False positive results are usually due to intercurrent illness and thyroglobulin deficiency.

24
Q

Management of congenital hypothyroidism:

A
  • The aim of treatment is early detection and early thyroid hormone replacement to ensure that infants do not develop irreversible neurological disability.
  • Thyroxine hormone replacement with L-thyroxine is given once daily and titrated to TFTs.
  • TFTs need to be monitored on a regular basis. The frequency of blood tests can be reduced after the first two years of life once adequate replacement is achieved.
  • Transient hypothyroidism need not be treated unless the low T4 and raised TSH persist beyond two weeks. Treatment is usually terminated after three to five months
25
Q

Childhood monitoring in hypothyroidism:

A
  • Regular monitoring of TFTs.
  • Cross-sectional reference growth charts should be used to monitor child growth.
  • Monitor achievement of childhood milestones.
26
Q

What are the risks of treatment for CH?

A

Undertreatment- hypothyroidism and it’s effects

Overtreatment- hyperthyroidism manifesting as tachycardia, anxiety and a disturbed sleep pattern.

27
Q

What is the most common cause of acquired childhood hypothyroidism?

A

The most common cause of childhood hypothyroidism is lymphocytic thyroiditis, also known as Hashimoto’s autoimmune thyroiditis.

The cause can also be iatrogenic (eg, treatment for hyperthyroidism). Rarer causes include acute suppurative thyroiditis and subacute non-suppurative thyroiditis (de Quervain’s disease).

28
Q

What is the typical age group and type of child affected by acquired childhood hypothyroidism

A

This is typically seen in adolescence, but can occur earlier.
There is a high incidence in children with Turner syndrome and Down’s syndrome.

29
Q

What is the most common cause of acquired childhood hypothyroidism?

A

The most common cause of childhood hypothyroidism is lymphocytic thyroiditis, also known as Hashimoto’s autoimmune thyroiditis.
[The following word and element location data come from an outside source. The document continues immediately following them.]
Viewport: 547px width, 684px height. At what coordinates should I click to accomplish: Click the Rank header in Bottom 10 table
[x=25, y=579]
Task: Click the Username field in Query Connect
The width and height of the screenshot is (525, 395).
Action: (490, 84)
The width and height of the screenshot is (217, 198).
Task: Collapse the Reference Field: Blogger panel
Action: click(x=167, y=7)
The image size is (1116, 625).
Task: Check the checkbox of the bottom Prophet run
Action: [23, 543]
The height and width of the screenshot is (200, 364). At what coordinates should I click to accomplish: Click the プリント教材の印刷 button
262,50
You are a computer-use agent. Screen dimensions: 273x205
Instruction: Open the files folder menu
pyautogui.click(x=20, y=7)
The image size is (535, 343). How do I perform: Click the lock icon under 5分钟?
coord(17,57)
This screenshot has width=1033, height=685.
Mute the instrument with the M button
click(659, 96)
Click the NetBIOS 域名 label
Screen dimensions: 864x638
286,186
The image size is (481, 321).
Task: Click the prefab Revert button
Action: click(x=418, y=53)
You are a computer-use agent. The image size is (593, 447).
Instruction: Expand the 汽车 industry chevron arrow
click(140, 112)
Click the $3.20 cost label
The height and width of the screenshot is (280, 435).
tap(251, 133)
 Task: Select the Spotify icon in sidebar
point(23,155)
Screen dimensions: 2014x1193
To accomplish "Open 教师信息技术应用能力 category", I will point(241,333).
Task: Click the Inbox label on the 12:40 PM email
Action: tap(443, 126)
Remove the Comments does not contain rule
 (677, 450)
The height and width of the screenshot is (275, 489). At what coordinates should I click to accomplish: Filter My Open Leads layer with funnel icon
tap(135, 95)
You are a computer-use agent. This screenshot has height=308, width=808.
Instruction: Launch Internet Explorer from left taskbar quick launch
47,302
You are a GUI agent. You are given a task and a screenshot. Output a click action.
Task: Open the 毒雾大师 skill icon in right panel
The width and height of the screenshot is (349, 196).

The cause can also be iatrogenic (eg, treatment for hyperthyroidism). Rarer causes include acute suppurative thyroiditis and subacute non-suppurative thyroiditis (de Quervain’s disease- viral infection caused).

30
Q

Symptoms of acquired childhood hypothyroidism

A
  • First signs are slowing of growth (often unrecognised). This can be insidious and go on for many years before other symptoms occur and the condition is more noticeable.
  • Other typical signs of hypothyroidism - eg, skin changes, cold intolerance, sleepiness and low energy, puffy face, brittle hair/ nails.
  • Typically puberty is delayed, although younger children may have galactorrhoea or precocious puberty.
31
Q

Tests to do if you suspect acquired childhood hypothyroidism?

A
  • Thyroid-stimulating hormone (TSH) — typically elevated in hypothyroidism
  • Free T4 — often decreased in primary hypothyroidism
  • Anti-thyroid peroxidase antibody (anti-TPO) — this test detects the presence of autoantibodies against a protein found in thyroid cells. A high value usually indicates autoimmune damage to the thyroid due to disorders such as Hashimoto thyroiditis and Graves disease.